- [Given information]

......

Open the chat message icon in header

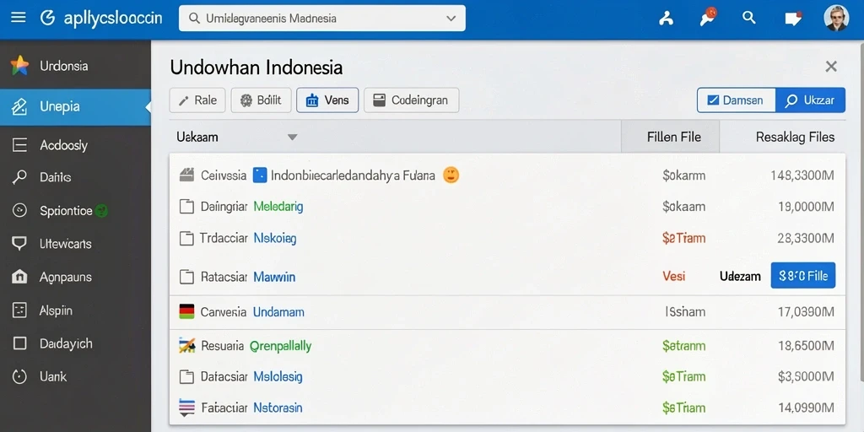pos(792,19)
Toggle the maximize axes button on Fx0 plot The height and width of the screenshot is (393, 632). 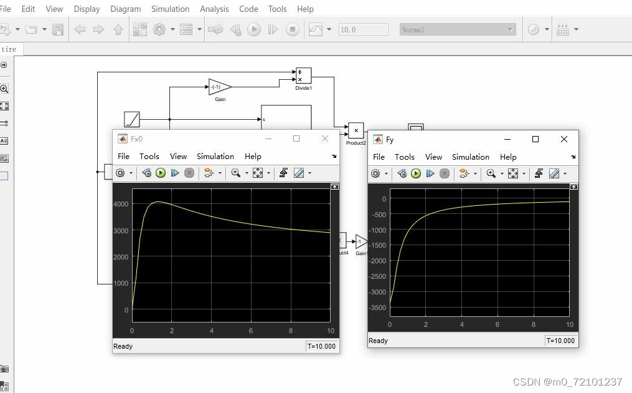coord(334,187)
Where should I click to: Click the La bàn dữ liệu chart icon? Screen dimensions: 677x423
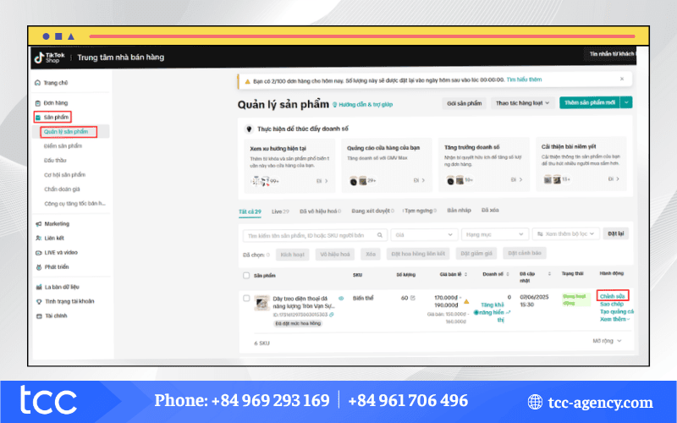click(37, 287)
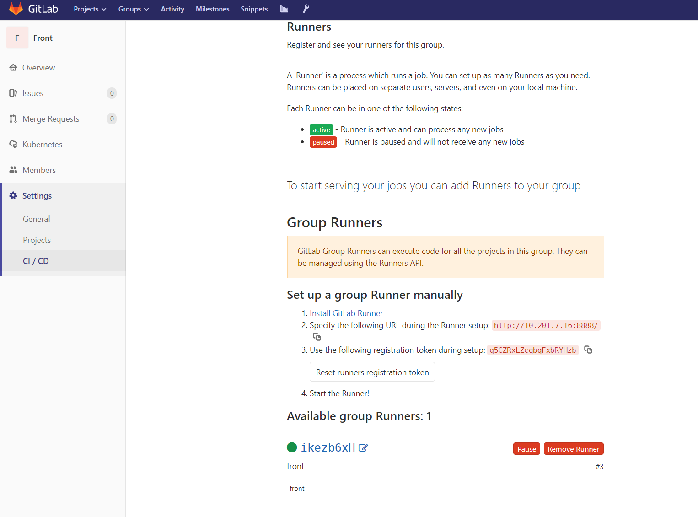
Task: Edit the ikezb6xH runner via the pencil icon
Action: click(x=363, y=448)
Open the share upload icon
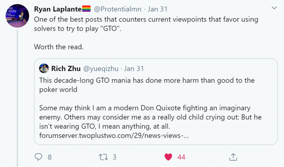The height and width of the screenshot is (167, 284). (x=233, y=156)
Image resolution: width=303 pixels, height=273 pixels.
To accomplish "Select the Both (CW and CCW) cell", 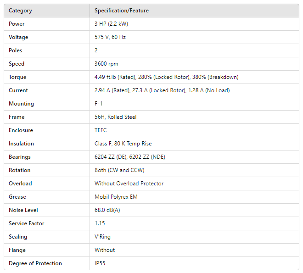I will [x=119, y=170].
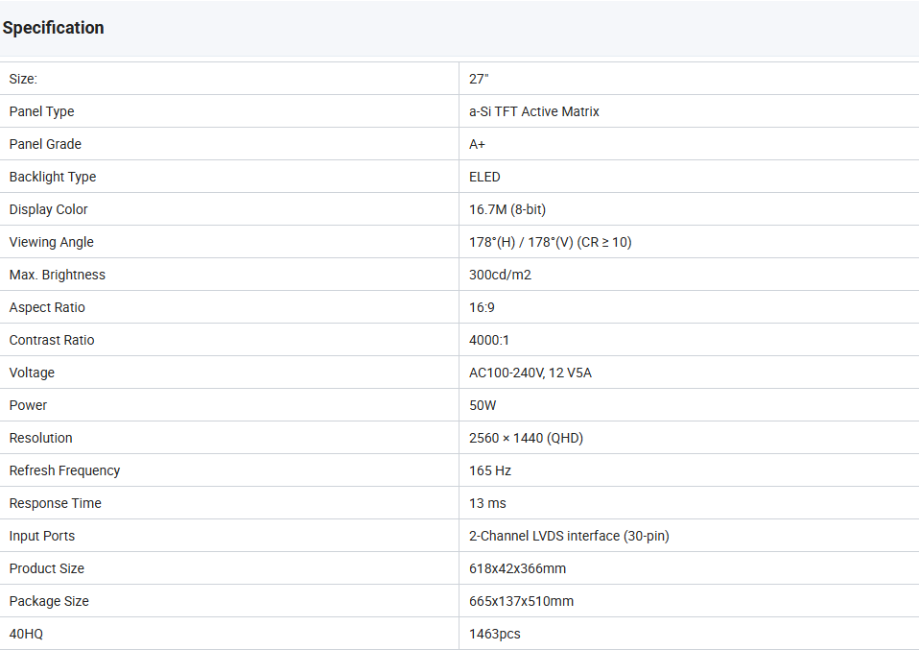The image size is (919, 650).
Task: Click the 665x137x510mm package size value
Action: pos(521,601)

......

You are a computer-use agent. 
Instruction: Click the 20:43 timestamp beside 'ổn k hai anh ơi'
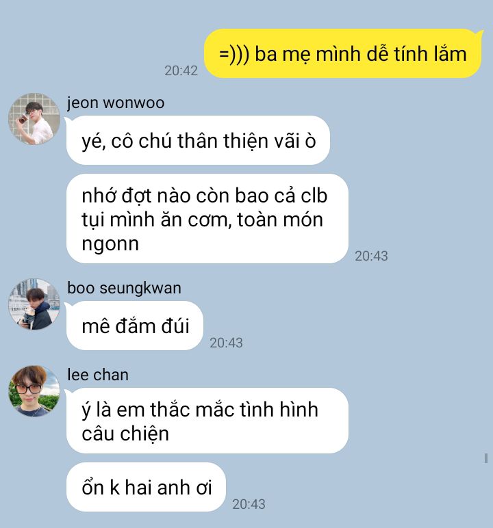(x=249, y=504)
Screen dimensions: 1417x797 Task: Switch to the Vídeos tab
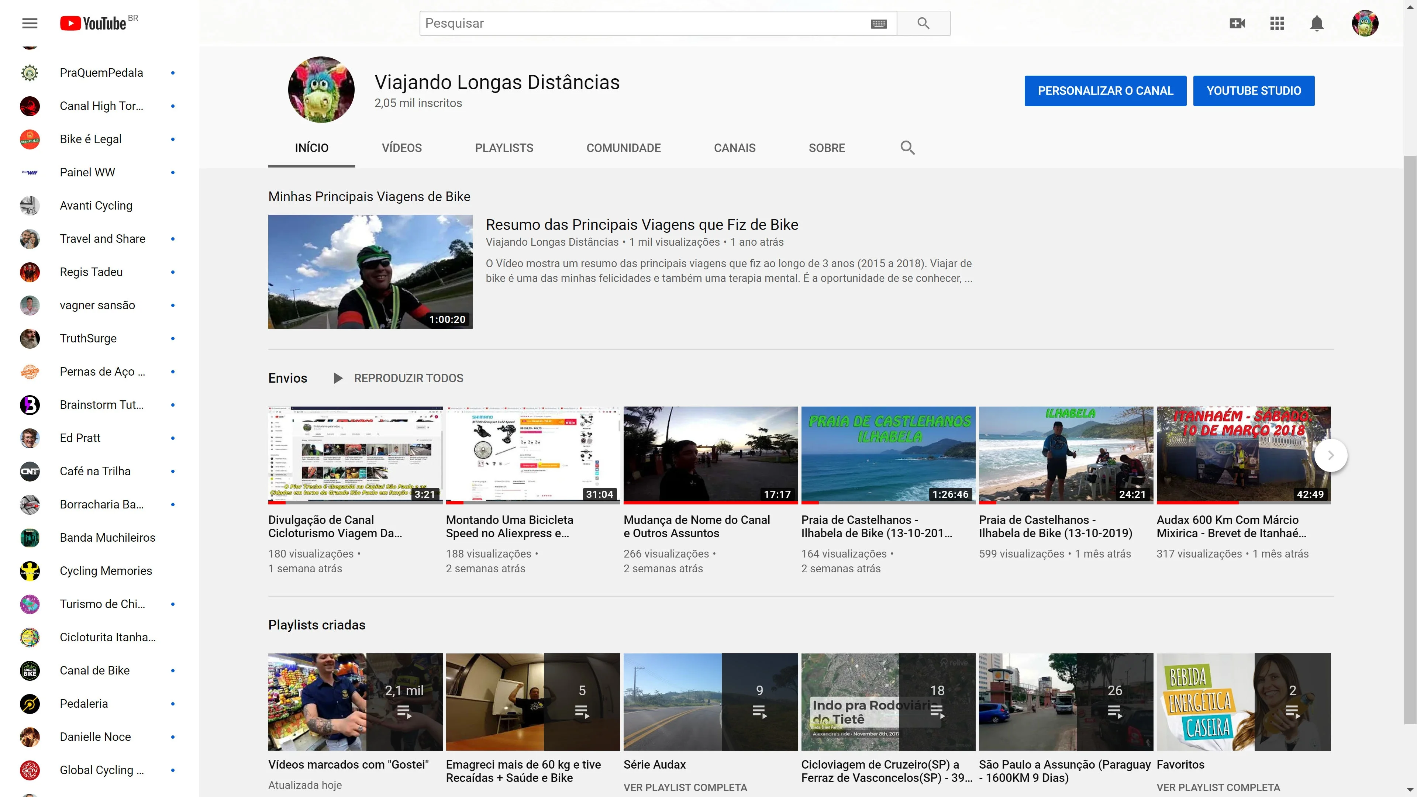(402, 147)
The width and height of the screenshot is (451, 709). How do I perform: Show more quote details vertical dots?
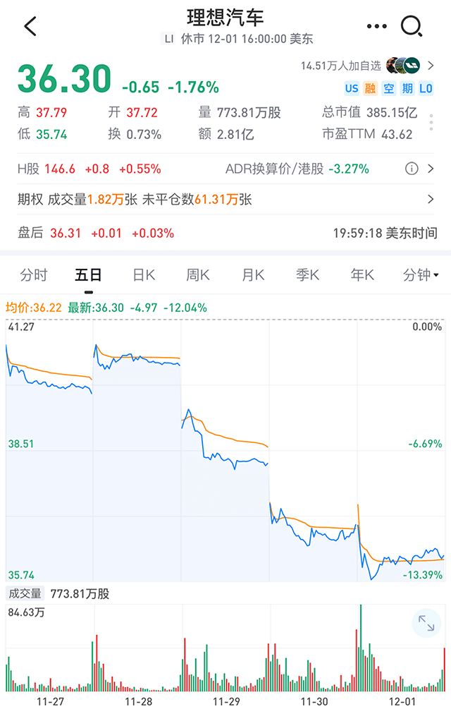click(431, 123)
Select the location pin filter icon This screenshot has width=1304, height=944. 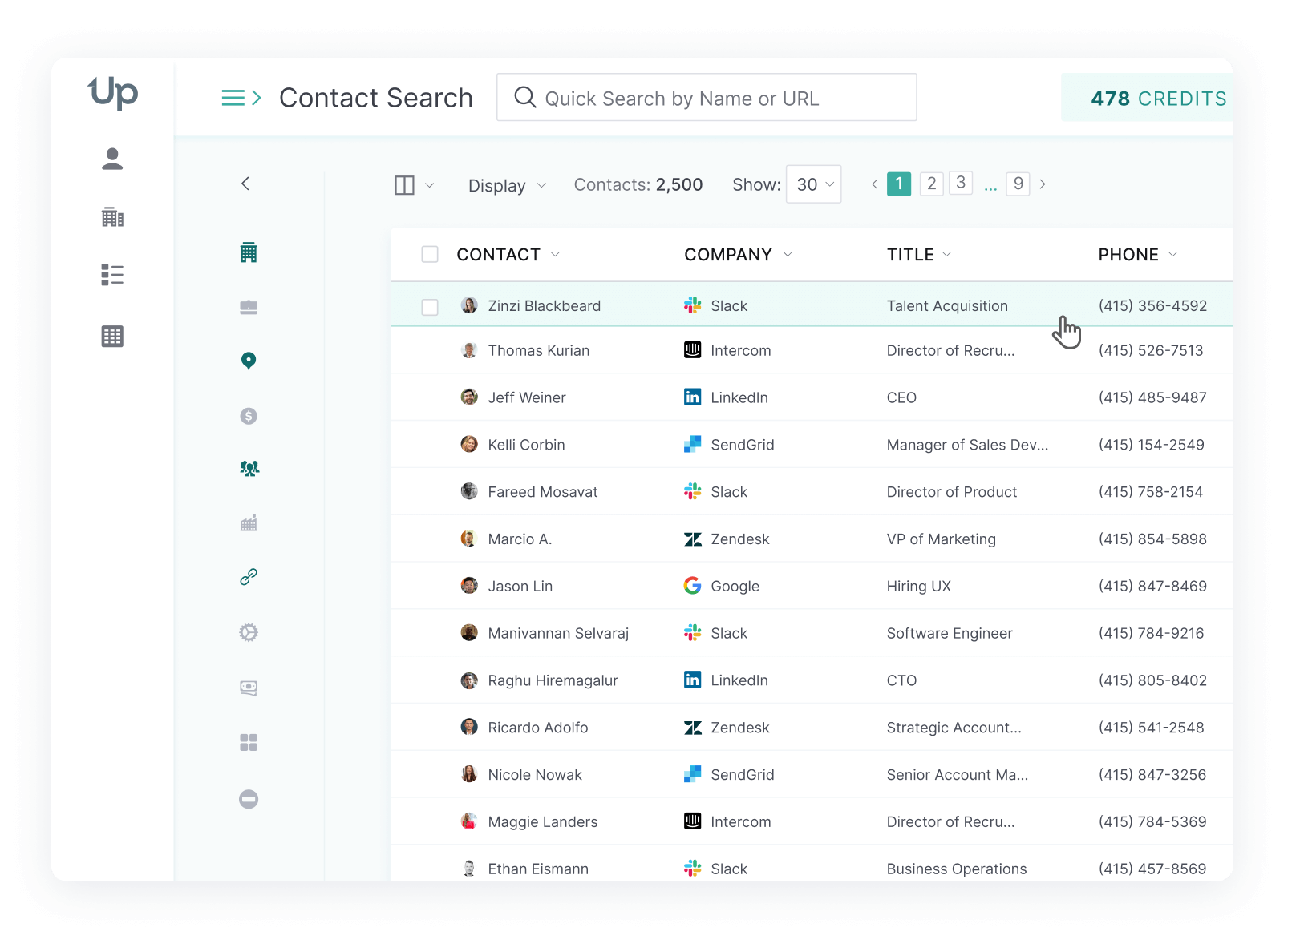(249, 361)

......

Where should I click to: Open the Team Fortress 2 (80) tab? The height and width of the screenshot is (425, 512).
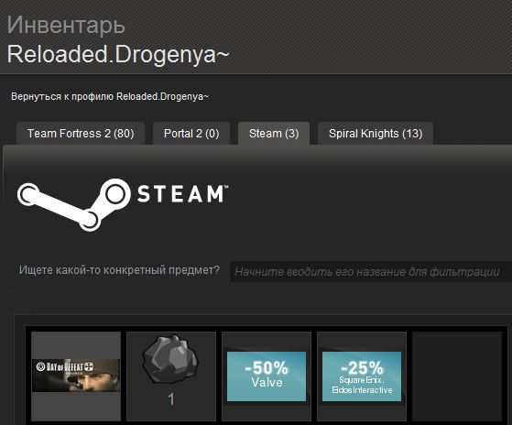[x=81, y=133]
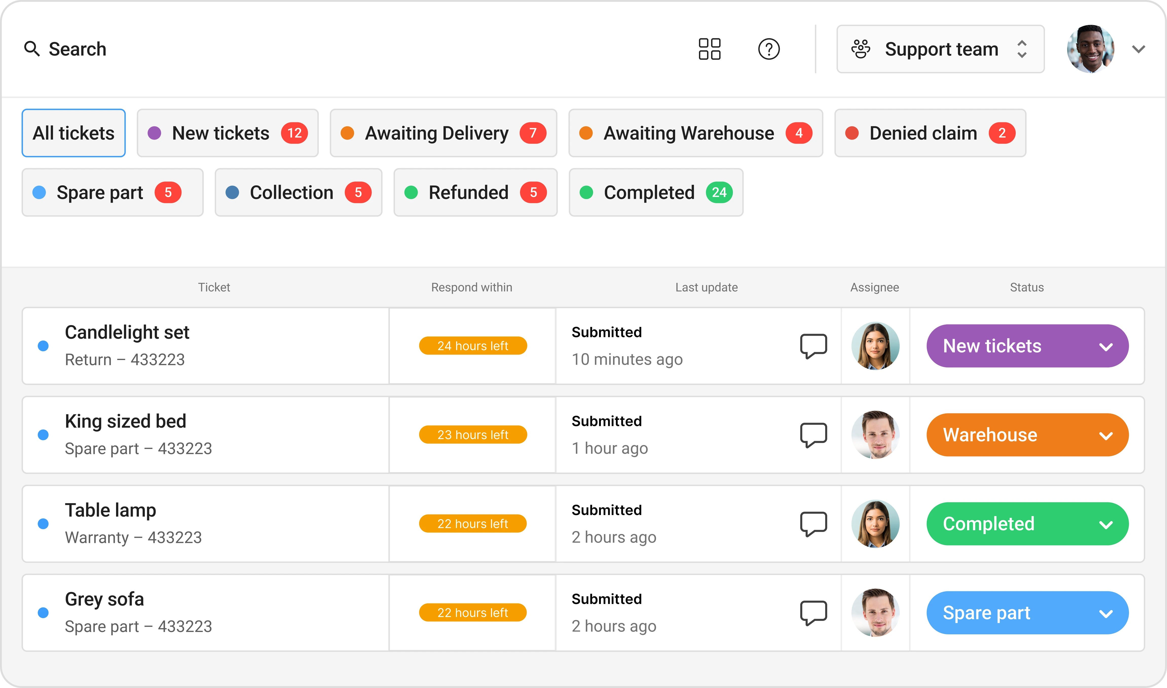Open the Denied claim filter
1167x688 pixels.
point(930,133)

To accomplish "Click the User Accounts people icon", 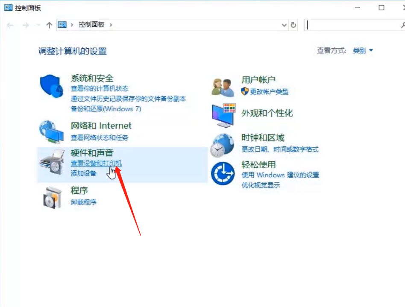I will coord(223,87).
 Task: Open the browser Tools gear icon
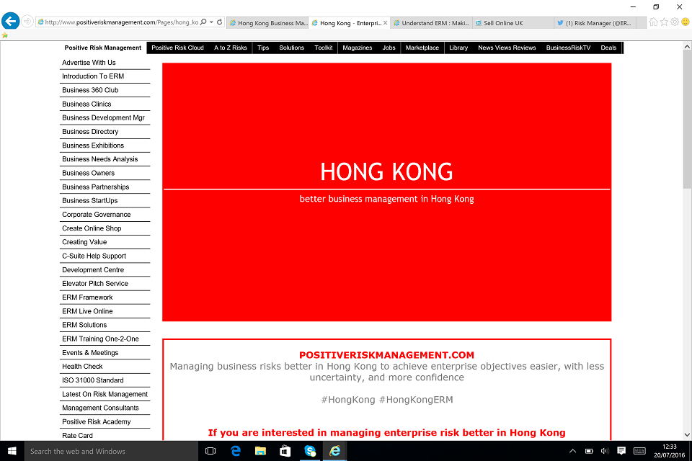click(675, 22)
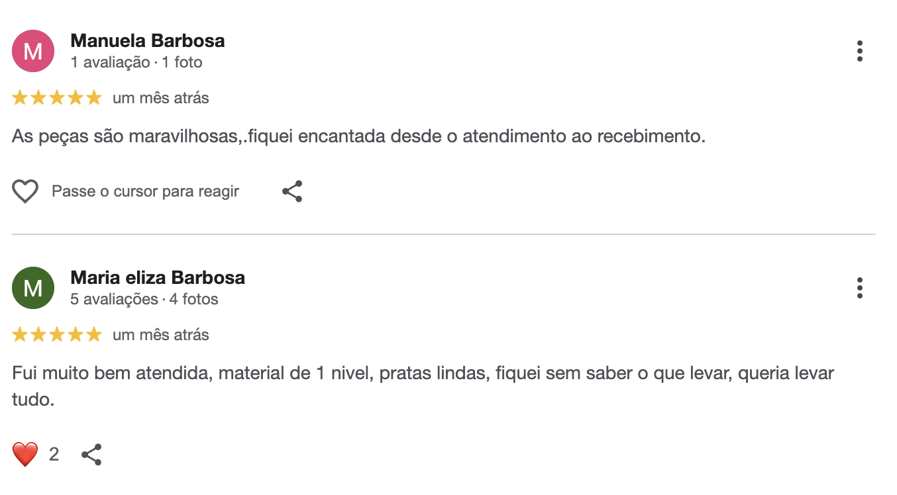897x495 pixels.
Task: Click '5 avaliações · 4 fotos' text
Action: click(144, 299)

......

- [Exercise directions]
Please go through the material above and copy out every line that contains the string "Task". Case counts, so copy only lines where the capitalization matches.

- [Solution]
Task: Edit the ikezb6xH runner via the pencil icon
Task: Click the 665x137x510mm package size value
Screen dimensions: 1417x797 Task: Switch to the Vídeos tab
 Task: Open the browser Tools gear icon
Task: Click '5 avaliações · 4 fotos' text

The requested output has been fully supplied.